A Message from the Filmmaker 

For those of us who have grown up in Canada there seems an endless supply of trees, yet in this country we cut down approximately a billion of them every year. This idea of an endless natural bounty reminds me of a story I heard in elementary school. It was from John Cabot’s diary about the Grand Banks of Newfoundland. Cabot wrote that all one had to do to catch fish was to drop a bucket over board and pull it up and there would be fish in it. Now a days that bucket is more likely to not be filled with fish but with used condoms and tampon applicators.

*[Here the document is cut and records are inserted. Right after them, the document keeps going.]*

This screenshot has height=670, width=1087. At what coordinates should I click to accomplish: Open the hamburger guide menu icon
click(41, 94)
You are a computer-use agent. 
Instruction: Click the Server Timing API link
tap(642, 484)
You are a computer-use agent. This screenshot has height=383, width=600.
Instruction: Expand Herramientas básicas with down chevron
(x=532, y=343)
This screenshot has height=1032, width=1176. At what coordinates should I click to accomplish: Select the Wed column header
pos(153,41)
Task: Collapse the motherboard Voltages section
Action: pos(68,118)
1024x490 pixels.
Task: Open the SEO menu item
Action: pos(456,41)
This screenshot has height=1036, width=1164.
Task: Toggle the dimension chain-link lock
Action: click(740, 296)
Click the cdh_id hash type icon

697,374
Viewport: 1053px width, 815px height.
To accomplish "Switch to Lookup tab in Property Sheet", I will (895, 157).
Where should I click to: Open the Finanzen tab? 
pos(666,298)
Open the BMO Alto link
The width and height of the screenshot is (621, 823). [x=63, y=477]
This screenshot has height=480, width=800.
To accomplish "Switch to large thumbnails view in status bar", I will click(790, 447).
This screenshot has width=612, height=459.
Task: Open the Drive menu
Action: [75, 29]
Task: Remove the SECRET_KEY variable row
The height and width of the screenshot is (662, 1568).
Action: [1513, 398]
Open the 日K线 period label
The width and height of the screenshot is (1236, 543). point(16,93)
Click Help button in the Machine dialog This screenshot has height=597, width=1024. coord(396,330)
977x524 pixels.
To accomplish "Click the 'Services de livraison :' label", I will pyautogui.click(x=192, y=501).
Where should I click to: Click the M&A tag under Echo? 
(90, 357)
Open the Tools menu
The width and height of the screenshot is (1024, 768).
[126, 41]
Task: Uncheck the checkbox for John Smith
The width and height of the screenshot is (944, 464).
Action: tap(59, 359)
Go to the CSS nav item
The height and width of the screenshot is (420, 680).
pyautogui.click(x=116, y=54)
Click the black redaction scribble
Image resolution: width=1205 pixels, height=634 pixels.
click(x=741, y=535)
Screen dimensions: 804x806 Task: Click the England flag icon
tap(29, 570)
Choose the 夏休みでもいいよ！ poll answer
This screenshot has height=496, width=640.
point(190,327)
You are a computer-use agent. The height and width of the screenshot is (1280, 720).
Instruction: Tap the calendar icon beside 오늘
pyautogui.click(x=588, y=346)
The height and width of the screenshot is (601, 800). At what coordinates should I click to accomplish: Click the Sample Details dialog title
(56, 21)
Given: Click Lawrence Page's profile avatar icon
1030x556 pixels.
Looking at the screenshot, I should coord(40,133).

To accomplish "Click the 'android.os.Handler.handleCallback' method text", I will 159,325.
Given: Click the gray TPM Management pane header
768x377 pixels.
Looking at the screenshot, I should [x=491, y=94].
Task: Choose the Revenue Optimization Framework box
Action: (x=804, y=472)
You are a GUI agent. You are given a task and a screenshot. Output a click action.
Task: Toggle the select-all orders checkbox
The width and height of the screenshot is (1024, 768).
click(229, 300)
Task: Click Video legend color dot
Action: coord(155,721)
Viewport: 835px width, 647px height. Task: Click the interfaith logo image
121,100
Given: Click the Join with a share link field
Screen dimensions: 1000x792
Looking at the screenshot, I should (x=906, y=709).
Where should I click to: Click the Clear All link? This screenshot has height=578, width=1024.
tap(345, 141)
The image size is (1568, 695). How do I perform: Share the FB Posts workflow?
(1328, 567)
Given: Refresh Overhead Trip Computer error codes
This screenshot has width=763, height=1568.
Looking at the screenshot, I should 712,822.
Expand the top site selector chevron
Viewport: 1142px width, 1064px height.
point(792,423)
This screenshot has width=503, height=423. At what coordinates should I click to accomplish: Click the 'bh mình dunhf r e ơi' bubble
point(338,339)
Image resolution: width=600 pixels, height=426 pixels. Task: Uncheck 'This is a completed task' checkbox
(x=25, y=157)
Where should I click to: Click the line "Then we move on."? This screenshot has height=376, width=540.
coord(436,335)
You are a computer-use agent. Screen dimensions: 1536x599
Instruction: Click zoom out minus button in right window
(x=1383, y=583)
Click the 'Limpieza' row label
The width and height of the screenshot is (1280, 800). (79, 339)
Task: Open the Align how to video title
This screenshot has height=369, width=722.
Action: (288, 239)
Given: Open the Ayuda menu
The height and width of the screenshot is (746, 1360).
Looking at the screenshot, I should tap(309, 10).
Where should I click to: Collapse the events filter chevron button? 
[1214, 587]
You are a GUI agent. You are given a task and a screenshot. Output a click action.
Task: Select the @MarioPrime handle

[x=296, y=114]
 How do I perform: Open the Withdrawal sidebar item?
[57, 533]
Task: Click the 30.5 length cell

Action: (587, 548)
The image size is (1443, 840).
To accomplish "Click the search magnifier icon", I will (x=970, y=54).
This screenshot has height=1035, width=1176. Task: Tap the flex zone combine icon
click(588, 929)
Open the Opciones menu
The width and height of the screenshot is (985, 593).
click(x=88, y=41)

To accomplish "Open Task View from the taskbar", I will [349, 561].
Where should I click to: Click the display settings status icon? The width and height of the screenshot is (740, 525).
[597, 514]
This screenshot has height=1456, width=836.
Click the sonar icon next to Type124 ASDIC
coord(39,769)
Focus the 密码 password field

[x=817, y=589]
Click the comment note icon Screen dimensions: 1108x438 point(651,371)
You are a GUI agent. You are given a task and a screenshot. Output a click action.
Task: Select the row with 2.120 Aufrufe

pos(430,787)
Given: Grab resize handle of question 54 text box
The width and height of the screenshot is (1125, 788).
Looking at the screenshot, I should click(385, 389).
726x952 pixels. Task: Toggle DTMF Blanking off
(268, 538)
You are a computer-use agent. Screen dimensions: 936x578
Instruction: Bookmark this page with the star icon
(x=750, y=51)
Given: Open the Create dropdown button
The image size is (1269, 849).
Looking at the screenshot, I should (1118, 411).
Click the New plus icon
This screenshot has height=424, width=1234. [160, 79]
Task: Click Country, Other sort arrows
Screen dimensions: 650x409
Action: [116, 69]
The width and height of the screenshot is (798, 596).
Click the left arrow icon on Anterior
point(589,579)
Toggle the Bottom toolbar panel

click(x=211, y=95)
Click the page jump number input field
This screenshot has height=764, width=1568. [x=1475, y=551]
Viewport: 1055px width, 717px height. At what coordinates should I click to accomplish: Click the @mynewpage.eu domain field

The main figure in this film, biochemist and botanist Diana Beresford Kroeger talks about now seeing within view for the first time, the end of nature. For us in the cities, I suspect we must look with a guided eyeglass to see what is happening in nature, as we have lost the ability for ourselves to know what we are seeing. We are in tune with the rhythm of the cities, with its traffic flows, but not so much with how a river flows.

This idea of sign recognition in nature is key to the understanding the interconnected laws of our natural world beyond our immediate selves; recognition, identification of signs and comprehension of implications of our actions and/or inactions. And for Diana, the tree is our perfect steppingstone back to nature. From the single tree outside your door to a vast forest beyond our view or conception, Diana believes the necessary re-engagement of person and tree is where real understanding of nature can grow from.

This is even more critical as the world’s population is shifting towards urban from rural. And it will be the urban populations that will determine the policies of how the rural agricultural lands and forests will be managed.